Sembrerebbe una notizia poco incoraggiante per tutti gli appassionati di videogiochi: passare ore a smanettare con un controller non porterebbe ad alcun miglioramento nelle capacità cognitive, e non certo per merito di titoli del calibro di Medal of Honor. Al limite, si tratterebbe di una correlazione inversa: le persone con abilità percettive particolarmente spiccate sarebbero più facilmente attratte dalle esperienze videoludiche .

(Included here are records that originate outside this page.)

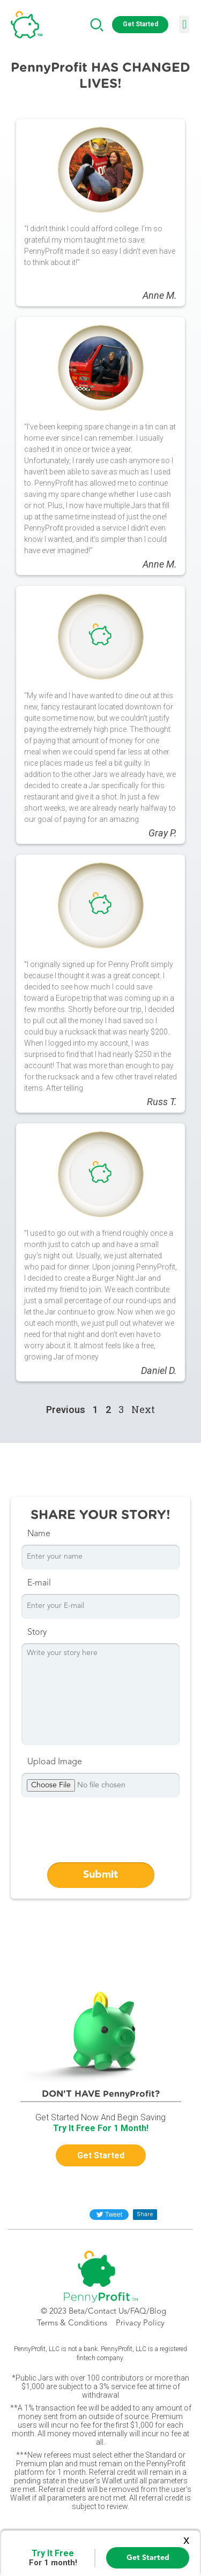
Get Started (147, 2558)
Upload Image (54, 1762)
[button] (140, 24)
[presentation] (102, 1832)
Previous (65, 1409)
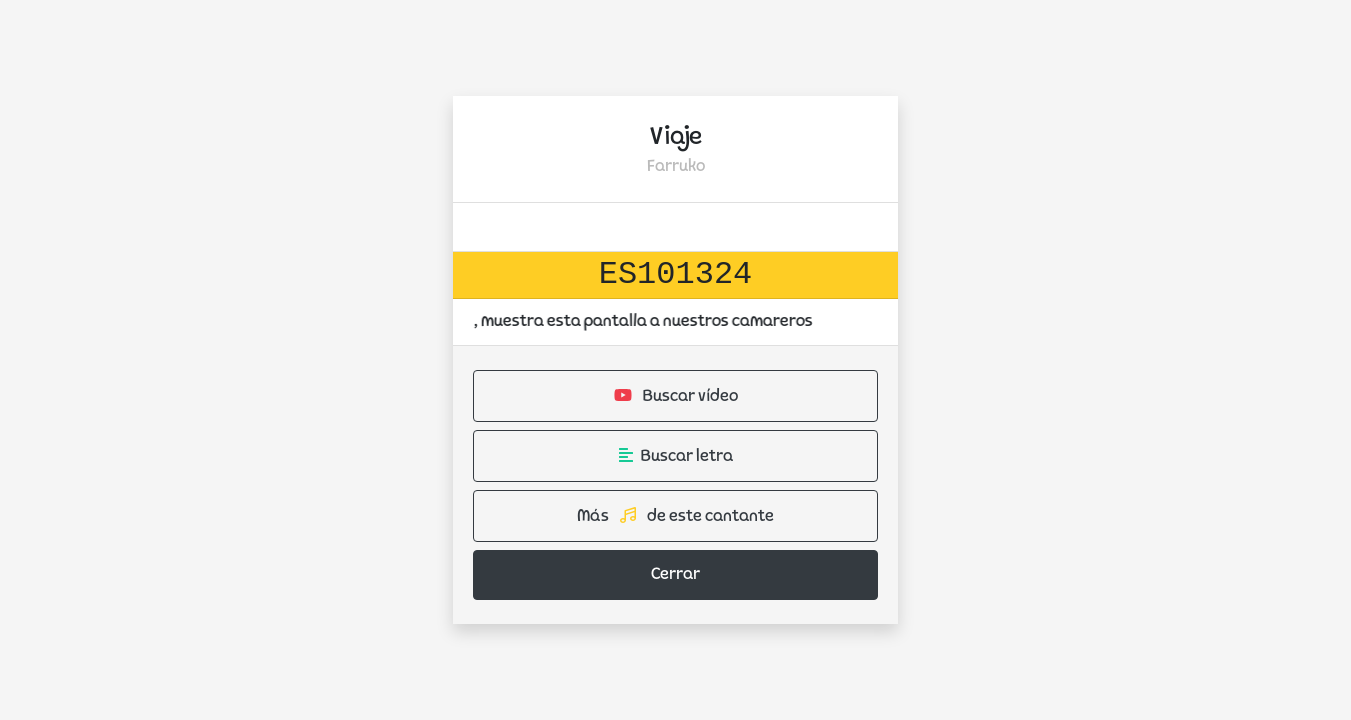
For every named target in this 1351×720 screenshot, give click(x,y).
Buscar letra (676, 456)
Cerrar (675, 575)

A sottolinearlo è una recente analisi pubblicata sulla rivista Frontiers in Cognition , a cura dei ricercatori Walter Boot e Daniel Blakely della Florida State University . Uno studio che ha capovolto numerose altre ricerche sul campo, come ad esempio quella condotta da Susanne M. Jaeggi a dimostrazione che l'”allenamento” condotto per mezzo di alcuni giochi possa portare ad evidenti benefici nella sfera cognitiva.

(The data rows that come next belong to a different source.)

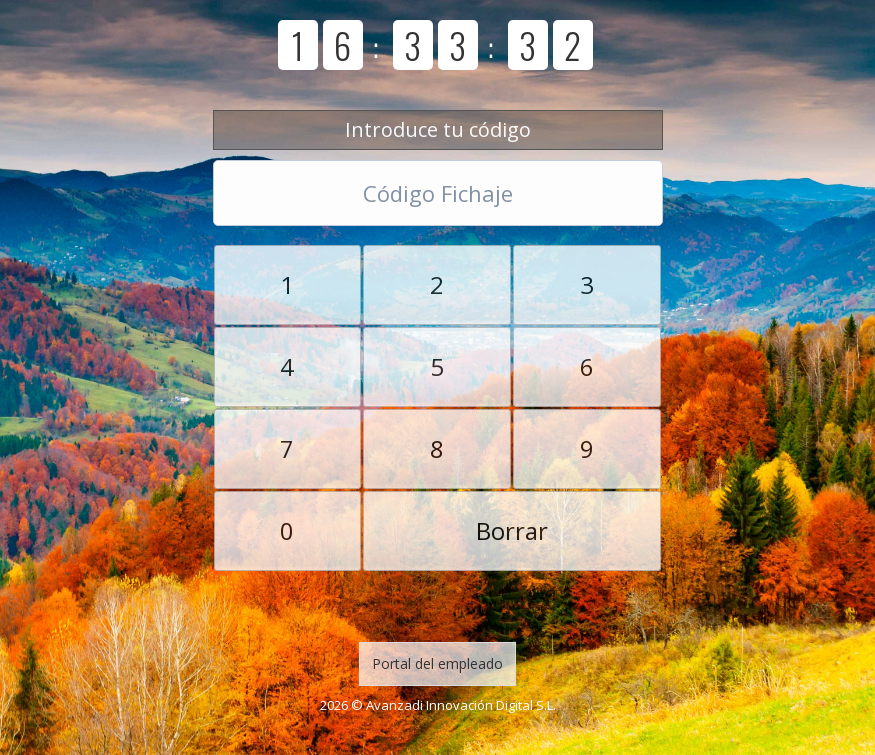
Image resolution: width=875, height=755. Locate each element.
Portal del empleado (437, 663)
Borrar (512, 530)
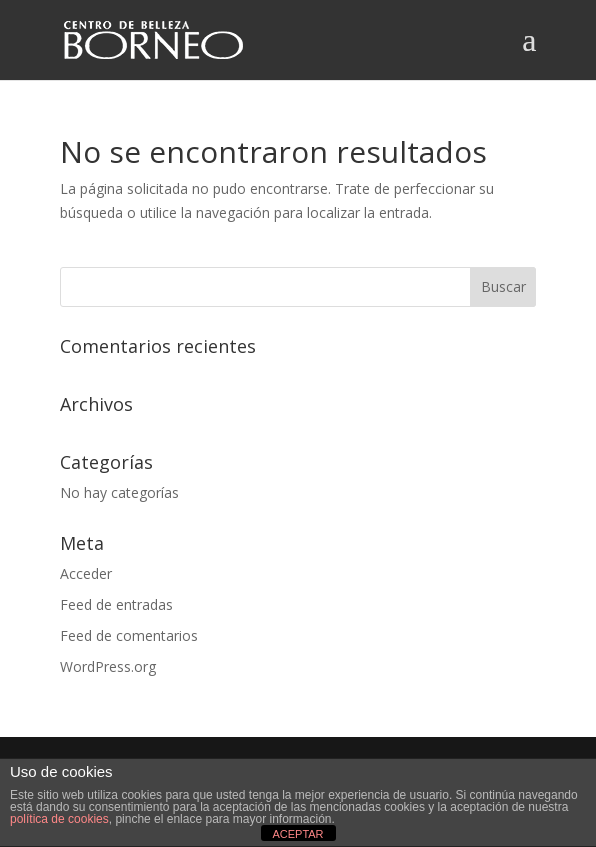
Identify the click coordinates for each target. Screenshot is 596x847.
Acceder (86, 573)
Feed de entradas (116, 604)
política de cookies (59, 819)
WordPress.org (108, 666)
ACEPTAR (297, 834)
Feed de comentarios (129, 635)
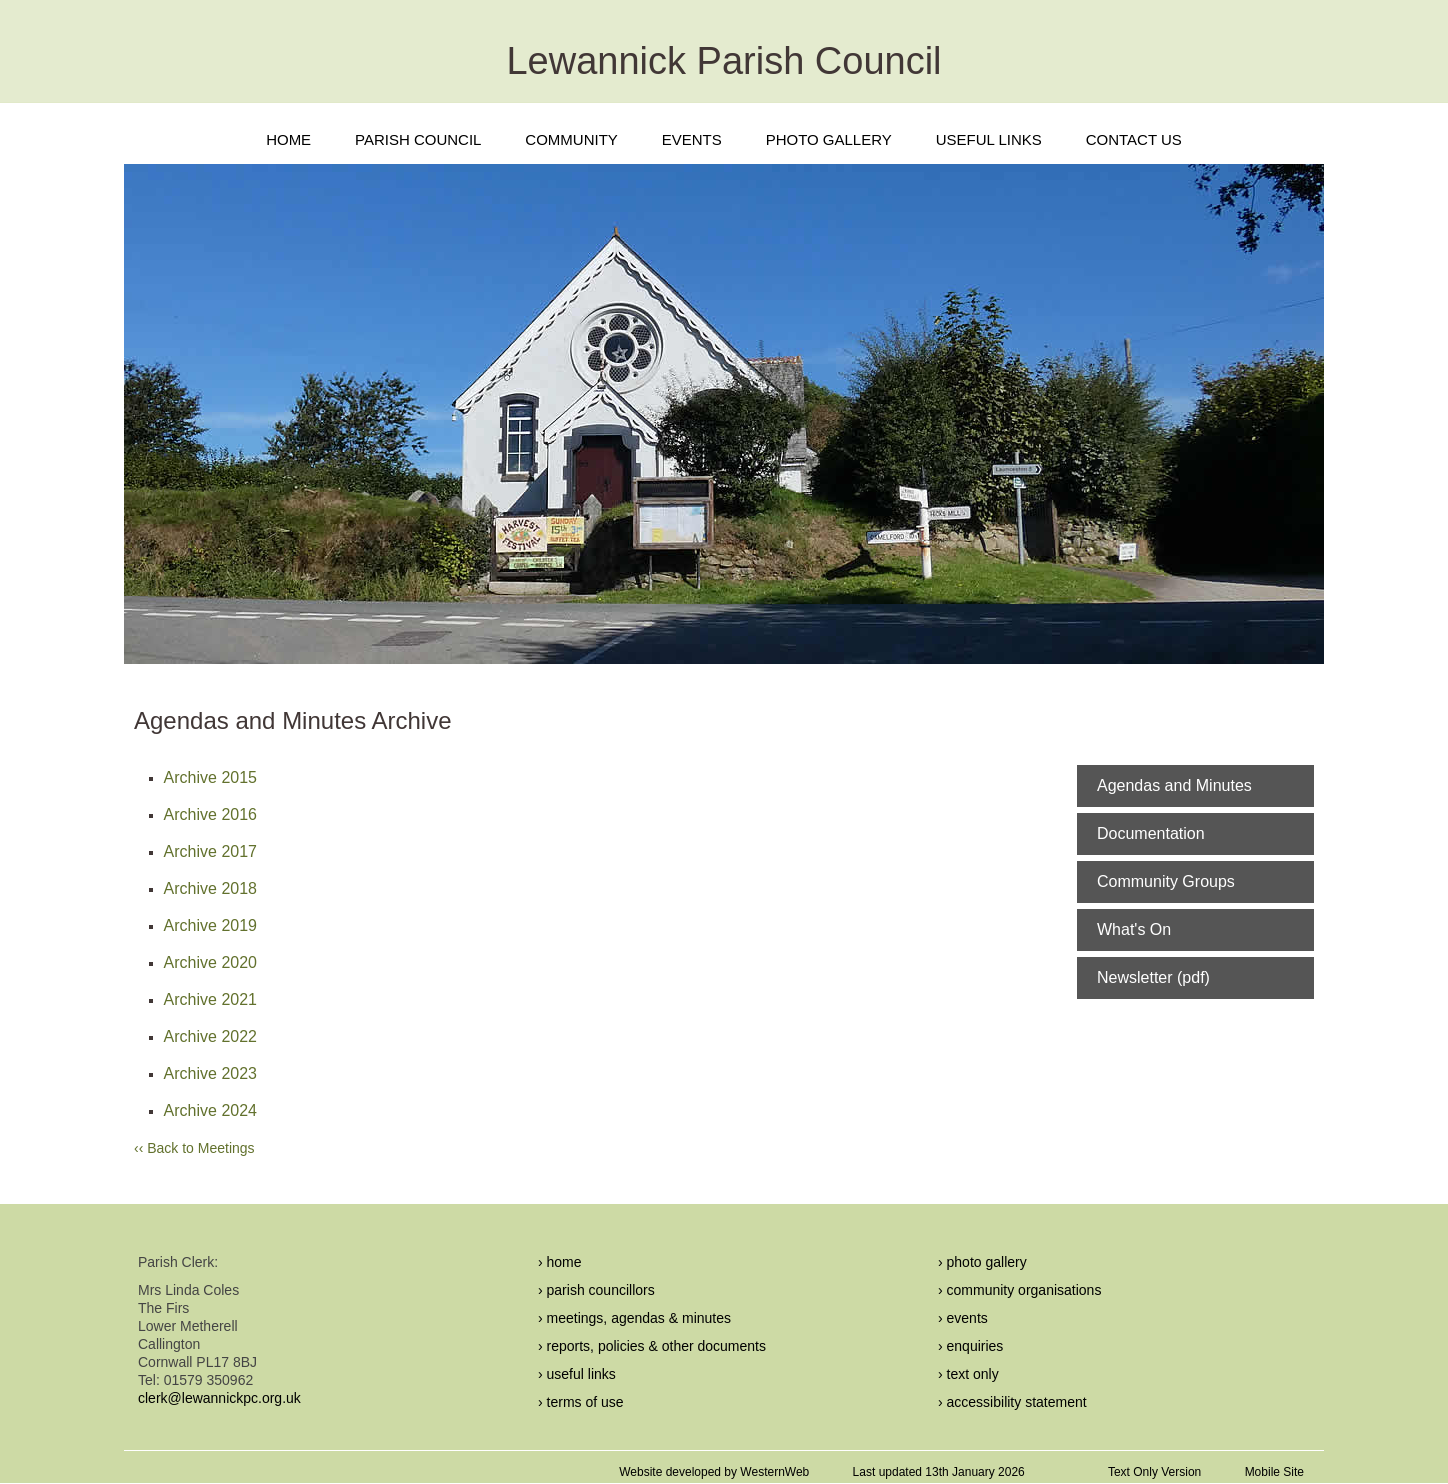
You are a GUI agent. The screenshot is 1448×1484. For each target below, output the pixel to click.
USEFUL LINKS (989, 139)
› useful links (577, 1374)
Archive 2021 (210, 999)
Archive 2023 (210, 1073)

Studi del genere sarebbero affetti da serie falle metodologiche, almeno secondo la ricerca pubblicata su Frontiers in Cognition . Secondo Boot e Blakely, il diventare un gamer sarebbe soltanto la possibile conseguenza di un’eccellenza in determinati aspetti della mente e della percezione sensoriale . In pratica, certe persone avrebbero in ogni caso delle capacità più affinate della media, al di là del fatto che si intrattengano o meno in lunghe sessioni di gioco.

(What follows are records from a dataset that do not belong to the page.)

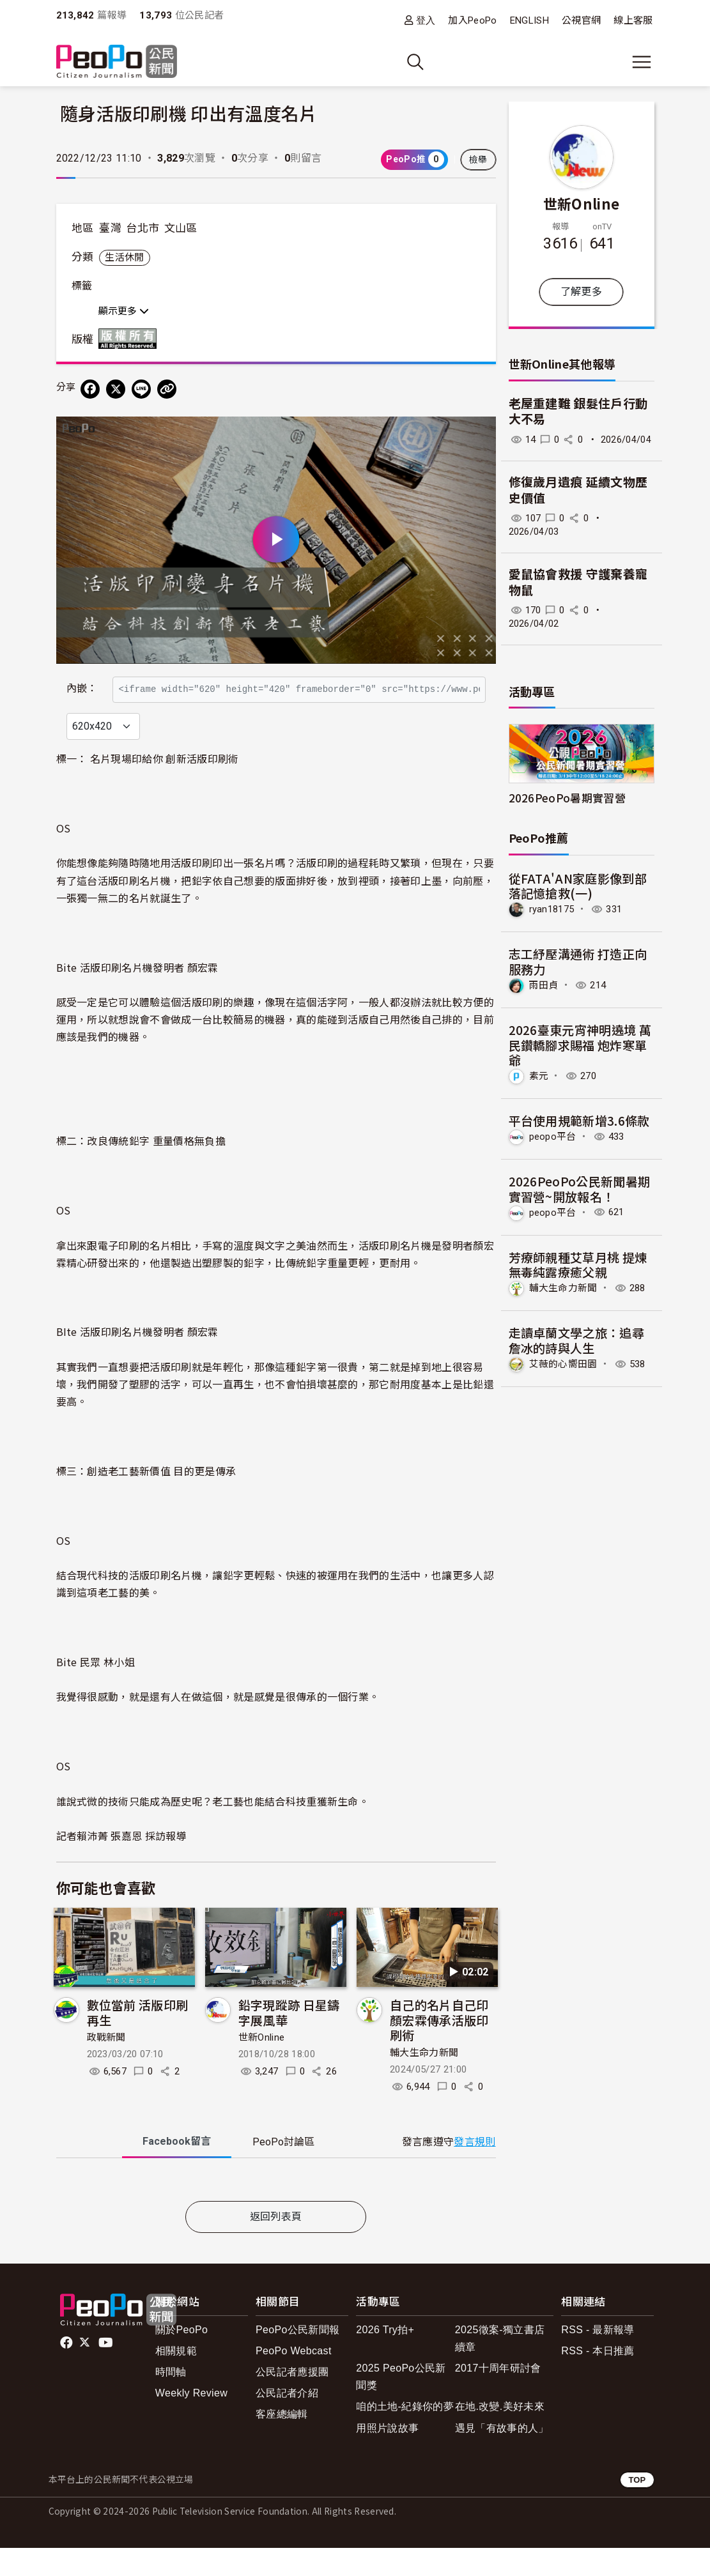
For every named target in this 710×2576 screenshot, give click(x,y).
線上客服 (633, 20)
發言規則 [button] (474, 2169)
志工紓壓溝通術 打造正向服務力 (578, 961)
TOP (636, 2507)
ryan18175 (552, 909)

Ad essere smontato è stato soprattutto il criterio di scelta di certe analisi in materia, in particolare relativo al mettere a confronto gamer e non gamer . Secondo l’analisi, un videogiocatore avrebbe motivazioni in più per totalizzare buoni punteggi nei test, essendo stato chiamato in qualità di esperto . Nessuna analisi scientifica, sottolinea la ricerca, dovrebbe infatti reclutare un soggetto facendogli subito notare la sua esperienza nel campo.